Figure 3.

Domain 2 of Lu/BCAM is involved in binding to CNF1. (A) schematic representation of Lu with its extracellular, transmembrane and intracellular part; (B,C) purification of different Lu-Fc proteins and verification via SDS-PAGE (B) and western blotting using an anti-Fc antibody (C); (D) dot blot interaction studies, different CNF proteins were dotted on a nitrocellulose membrane, following blocking of the membrane with skimmed milk. After incubation with different Lu-Fc proteins, respectively, the Lu-Fc proteins were detected using an anti-Fc antibody. GST and GST-CNFY were used as negative controls; (E) GST pulldown assay with cell culture supernatants of Lu-Fc expressing COS7 cells. Cell culture supernatants of Lu-Fc expressing COS7 cells were incubated with beads-coupled GST-CNF1, respectively.
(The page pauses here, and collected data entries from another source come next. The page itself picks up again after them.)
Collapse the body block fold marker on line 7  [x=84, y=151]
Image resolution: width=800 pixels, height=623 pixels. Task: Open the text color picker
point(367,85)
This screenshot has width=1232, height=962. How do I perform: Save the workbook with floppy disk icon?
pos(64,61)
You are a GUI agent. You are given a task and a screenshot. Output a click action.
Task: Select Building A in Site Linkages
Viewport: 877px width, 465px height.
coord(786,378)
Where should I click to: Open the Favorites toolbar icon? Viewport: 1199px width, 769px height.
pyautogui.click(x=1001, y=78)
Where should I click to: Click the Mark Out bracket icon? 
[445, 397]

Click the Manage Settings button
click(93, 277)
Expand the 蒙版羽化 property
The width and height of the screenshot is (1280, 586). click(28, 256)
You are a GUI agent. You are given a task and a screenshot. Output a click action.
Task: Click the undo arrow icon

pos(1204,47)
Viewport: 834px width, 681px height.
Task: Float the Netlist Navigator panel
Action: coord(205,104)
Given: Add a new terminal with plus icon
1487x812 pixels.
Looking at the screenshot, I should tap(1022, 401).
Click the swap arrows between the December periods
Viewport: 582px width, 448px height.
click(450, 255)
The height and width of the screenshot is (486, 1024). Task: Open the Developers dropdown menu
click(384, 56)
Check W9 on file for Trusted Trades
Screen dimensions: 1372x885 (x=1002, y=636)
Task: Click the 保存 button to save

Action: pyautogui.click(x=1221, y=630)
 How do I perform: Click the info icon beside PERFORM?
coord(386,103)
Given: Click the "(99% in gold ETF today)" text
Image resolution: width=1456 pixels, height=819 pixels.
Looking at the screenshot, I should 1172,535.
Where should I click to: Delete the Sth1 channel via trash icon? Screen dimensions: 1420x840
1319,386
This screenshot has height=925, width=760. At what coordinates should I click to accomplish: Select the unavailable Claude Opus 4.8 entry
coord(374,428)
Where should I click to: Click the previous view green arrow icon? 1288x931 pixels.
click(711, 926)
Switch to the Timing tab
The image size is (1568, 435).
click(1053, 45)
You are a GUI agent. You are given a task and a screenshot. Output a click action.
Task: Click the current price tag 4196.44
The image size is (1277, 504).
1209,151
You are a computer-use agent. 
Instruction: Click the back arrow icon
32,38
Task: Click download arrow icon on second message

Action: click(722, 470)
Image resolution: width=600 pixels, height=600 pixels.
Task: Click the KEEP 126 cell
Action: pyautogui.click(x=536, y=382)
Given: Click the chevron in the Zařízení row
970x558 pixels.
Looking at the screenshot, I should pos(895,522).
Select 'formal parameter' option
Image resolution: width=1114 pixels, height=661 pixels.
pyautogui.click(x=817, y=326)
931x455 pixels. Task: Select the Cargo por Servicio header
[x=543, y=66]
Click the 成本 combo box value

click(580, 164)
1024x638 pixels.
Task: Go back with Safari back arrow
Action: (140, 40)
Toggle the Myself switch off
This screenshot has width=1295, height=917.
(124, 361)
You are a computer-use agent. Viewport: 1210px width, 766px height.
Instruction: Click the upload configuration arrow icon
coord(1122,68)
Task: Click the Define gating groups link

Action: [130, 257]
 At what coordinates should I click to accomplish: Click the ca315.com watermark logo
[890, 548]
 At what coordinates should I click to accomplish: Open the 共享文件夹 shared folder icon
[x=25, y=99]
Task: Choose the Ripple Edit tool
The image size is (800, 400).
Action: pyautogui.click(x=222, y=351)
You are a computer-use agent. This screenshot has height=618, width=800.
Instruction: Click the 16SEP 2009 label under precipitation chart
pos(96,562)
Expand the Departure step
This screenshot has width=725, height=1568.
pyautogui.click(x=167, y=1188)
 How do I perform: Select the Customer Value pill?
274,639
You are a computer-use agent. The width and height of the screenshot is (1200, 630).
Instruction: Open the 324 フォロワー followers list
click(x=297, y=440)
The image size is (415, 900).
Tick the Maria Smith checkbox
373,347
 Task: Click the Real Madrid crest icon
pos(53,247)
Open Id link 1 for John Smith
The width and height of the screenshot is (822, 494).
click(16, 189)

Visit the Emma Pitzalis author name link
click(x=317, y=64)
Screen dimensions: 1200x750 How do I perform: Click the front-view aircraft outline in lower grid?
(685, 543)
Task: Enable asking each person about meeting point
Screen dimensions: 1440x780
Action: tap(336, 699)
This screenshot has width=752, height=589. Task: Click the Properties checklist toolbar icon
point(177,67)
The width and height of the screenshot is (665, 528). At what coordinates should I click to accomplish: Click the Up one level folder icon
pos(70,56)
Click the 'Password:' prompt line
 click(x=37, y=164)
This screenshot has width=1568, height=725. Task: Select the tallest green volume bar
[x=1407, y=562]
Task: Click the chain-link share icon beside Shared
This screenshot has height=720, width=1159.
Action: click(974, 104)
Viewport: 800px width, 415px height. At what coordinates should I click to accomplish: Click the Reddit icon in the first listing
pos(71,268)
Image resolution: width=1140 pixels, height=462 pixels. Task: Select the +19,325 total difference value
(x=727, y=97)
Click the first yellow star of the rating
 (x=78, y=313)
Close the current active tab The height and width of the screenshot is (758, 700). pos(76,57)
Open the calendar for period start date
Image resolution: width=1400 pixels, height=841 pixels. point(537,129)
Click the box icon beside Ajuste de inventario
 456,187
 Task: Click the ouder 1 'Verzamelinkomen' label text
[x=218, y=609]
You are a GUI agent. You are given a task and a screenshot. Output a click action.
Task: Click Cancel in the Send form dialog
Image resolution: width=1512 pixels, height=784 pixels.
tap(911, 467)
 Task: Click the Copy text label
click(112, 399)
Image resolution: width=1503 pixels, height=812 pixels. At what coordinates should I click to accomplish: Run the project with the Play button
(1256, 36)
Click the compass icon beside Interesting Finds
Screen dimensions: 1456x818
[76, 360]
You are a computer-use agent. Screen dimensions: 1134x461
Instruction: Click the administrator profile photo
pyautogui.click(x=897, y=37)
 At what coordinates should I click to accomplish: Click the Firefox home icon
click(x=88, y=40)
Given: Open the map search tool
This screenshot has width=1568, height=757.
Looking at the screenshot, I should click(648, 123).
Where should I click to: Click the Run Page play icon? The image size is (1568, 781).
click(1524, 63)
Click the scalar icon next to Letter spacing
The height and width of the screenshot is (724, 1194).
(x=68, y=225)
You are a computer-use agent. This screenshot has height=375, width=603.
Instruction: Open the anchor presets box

After washing, the beads-coupled proteins were eluted with Laemmli sample buffer and separated by SDS-PAGE. Co-immunoprecipitation of Lu-Fc proteins was detected using an anti-Fc immunoblot (II). As Input, samples from the cell culture supernatants were taken before incubation with beads (I); (F) flow cytometry binding studies, DyLight488-labeled GST-CNF1 was pre-incubated with different Lu-Fc proteins respectively followed by an incubation with a suspension of HeLa cells (3 × 10⁵ cells in 1 mL medium). As positive control cells were incubated with DyLight488-labeled CNF1 without preincubation with Lu-Fc. After washing three times with PBS, cells were subjected to flow cytometry measurements. The bound fluorescence is shown in comparison to the positive control, which was set to 100%. Data shown represent three independent experiments + standard deviations. Statistical analyses were performed using one-way ANOVA. *** p < 0.001.